Your task: Keep every line in which "dimensions" occurs and drop the rest of the data.

Dataset excerpts:
**********
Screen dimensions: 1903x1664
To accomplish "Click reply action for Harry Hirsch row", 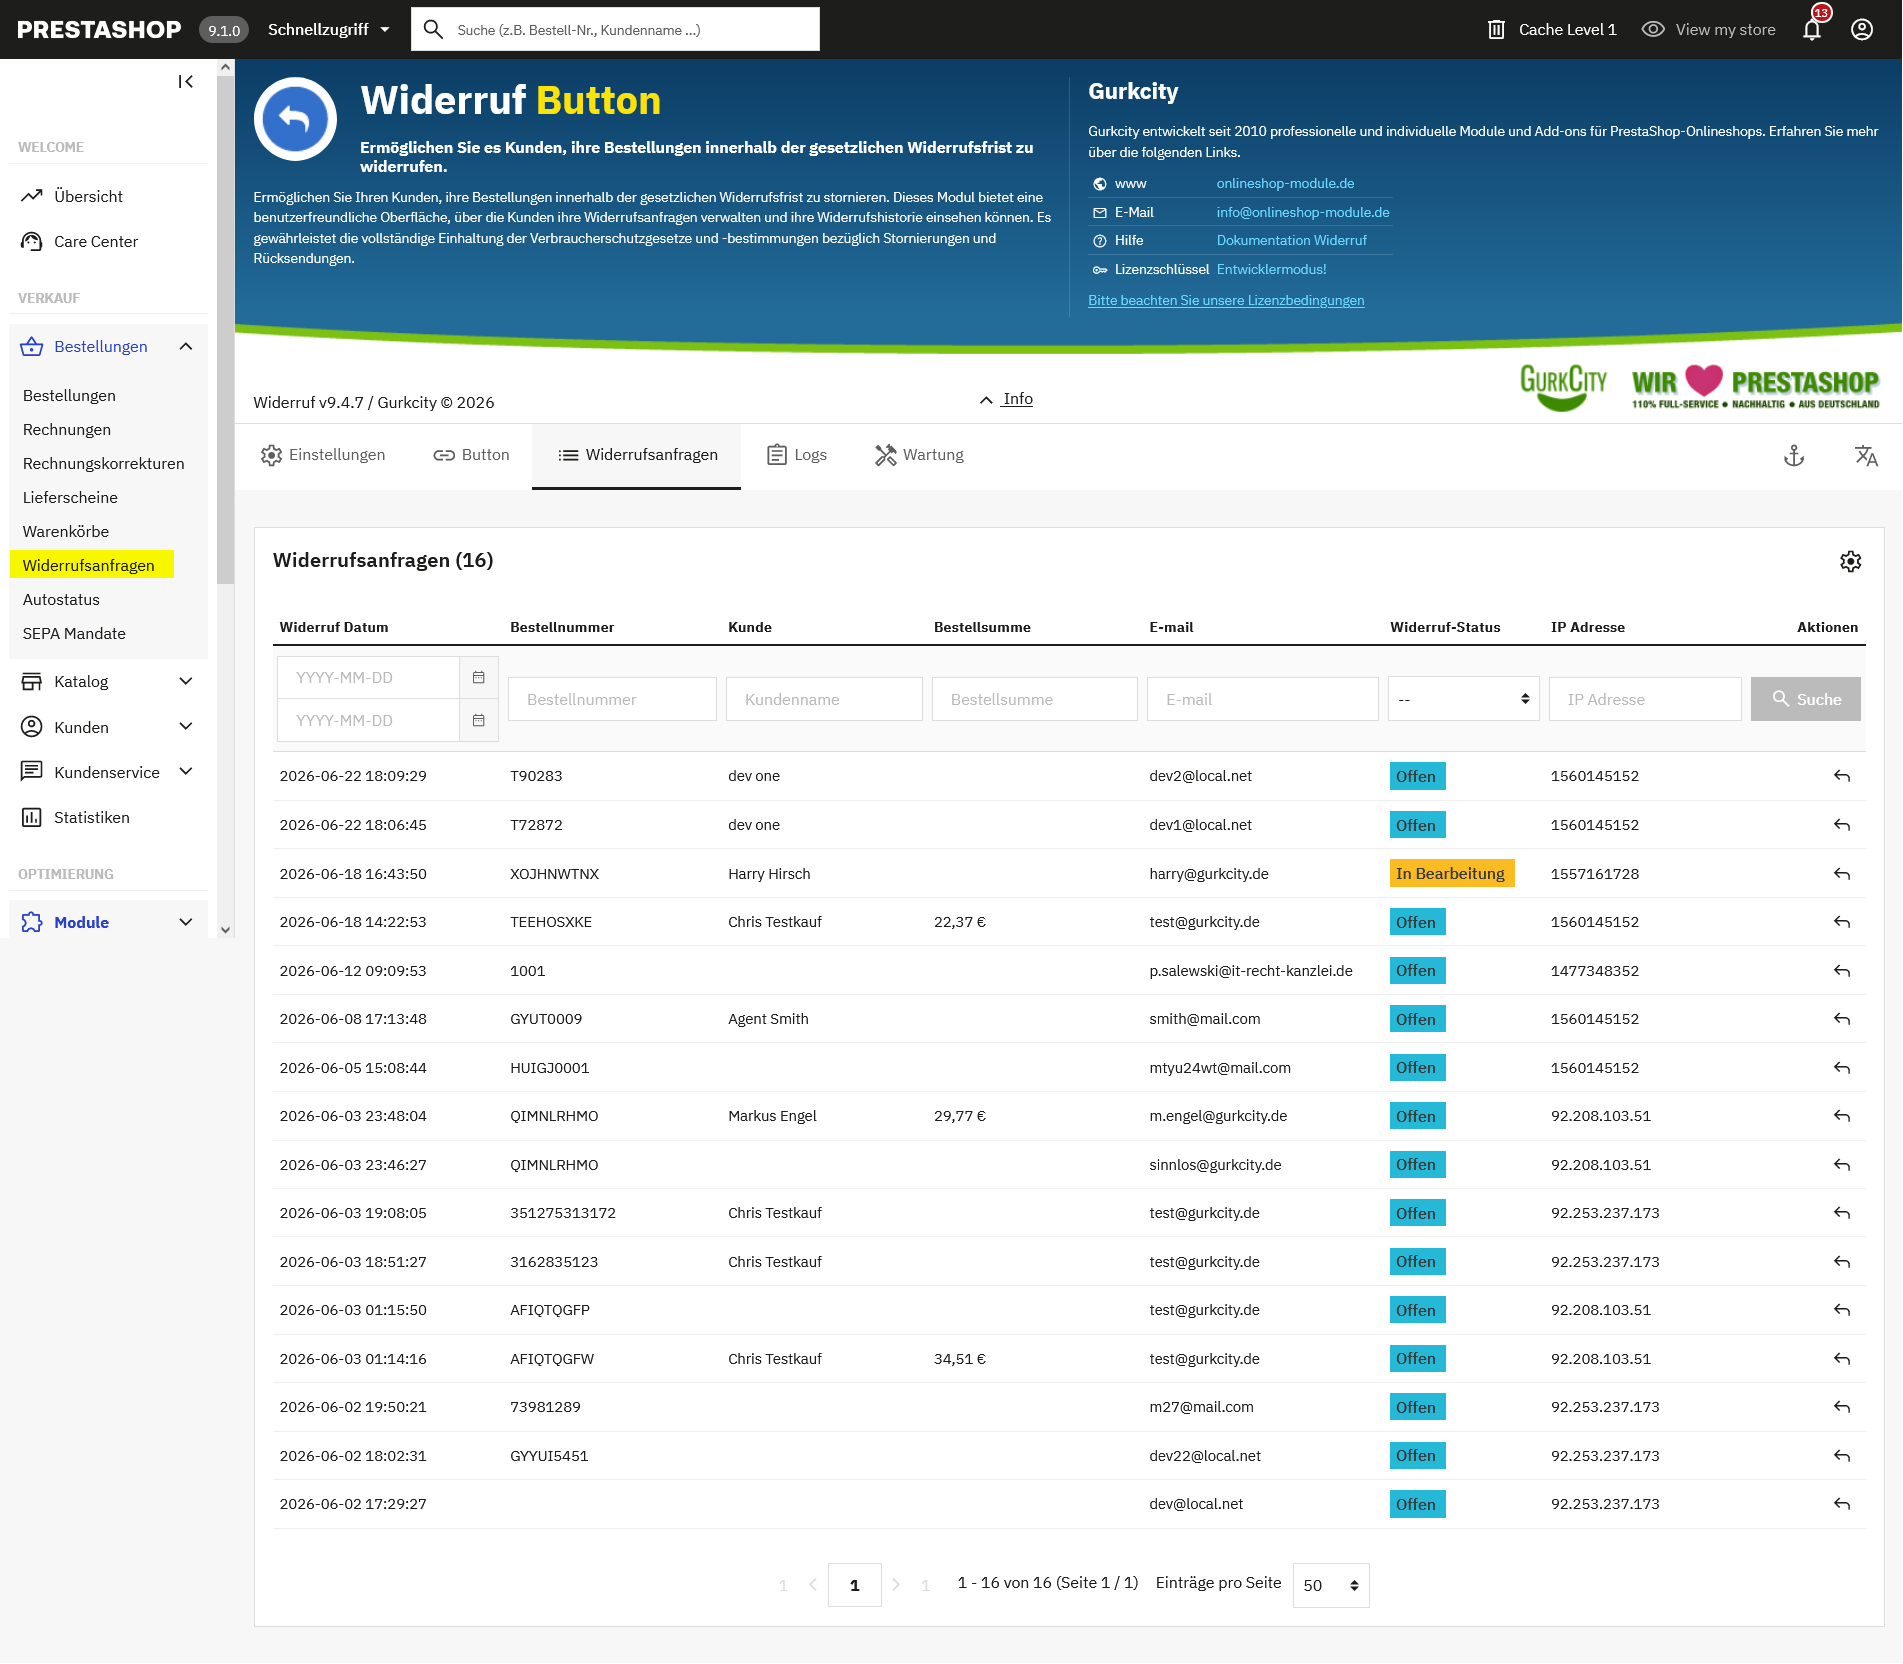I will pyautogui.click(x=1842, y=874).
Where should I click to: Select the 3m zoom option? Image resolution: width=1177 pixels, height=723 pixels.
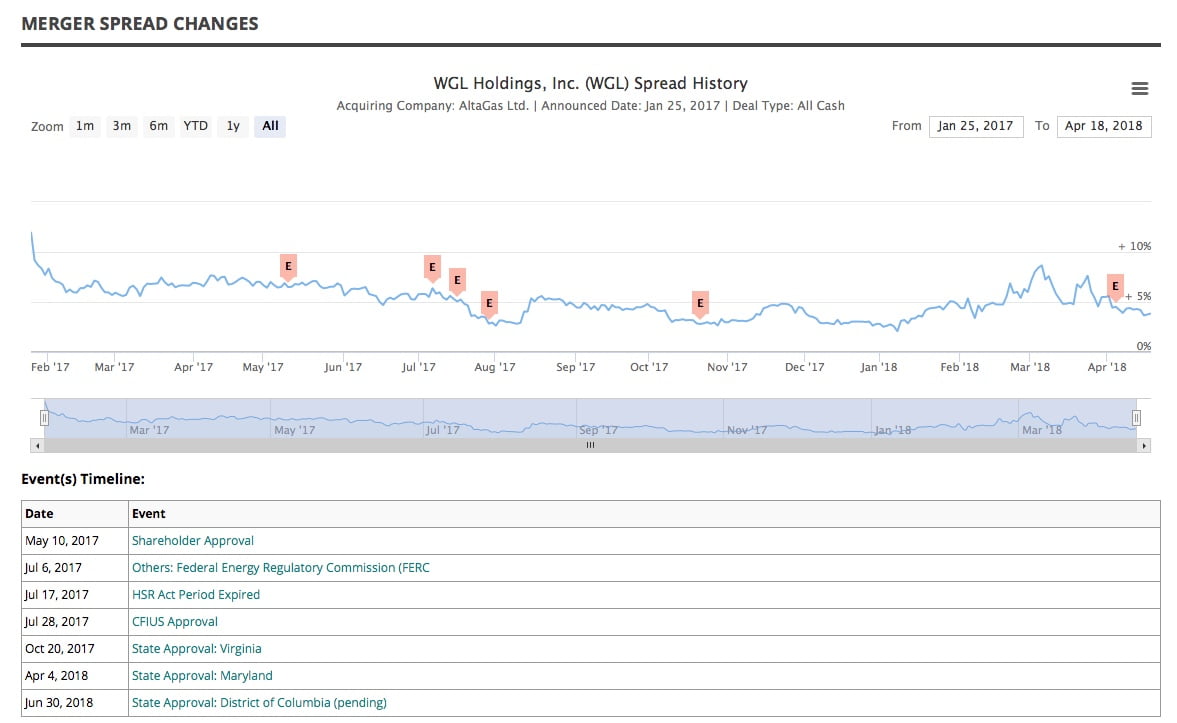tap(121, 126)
**********
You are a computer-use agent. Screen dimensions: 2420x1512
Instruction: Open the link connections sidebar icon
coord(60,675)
**********
Answer for the task:
Screen dimensions: 1903x1664
You are a computer-use agent. Screen dimensions: 2420x1512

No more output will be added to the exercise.